• PROBLEM TO SOLVE: Note each line in the data below that holds "height", and copy it.

• INPUT DATA:

-.-.-

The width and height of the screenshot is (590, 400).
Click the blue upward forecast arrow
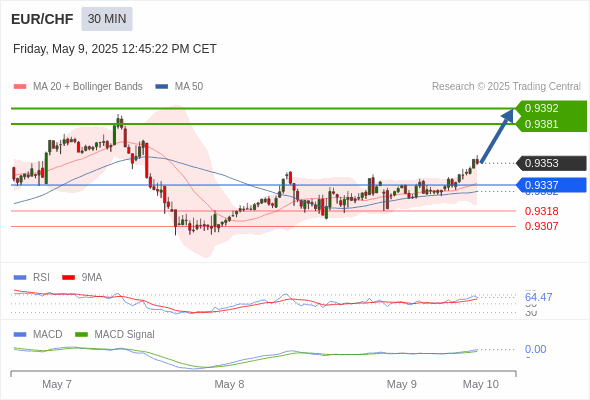point(497,136)
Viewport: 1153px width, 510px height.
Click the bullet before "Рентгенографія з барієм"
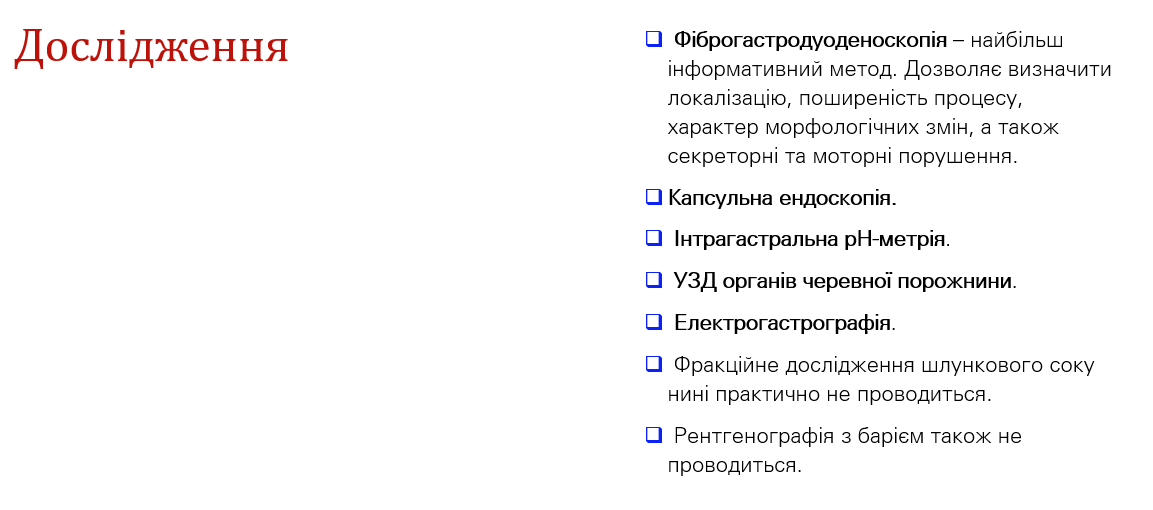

-.-.-

• WRITTEN REPLY:
The width and height of the screenshot is (590, 400).
Viewport: 1153px width, 510px height.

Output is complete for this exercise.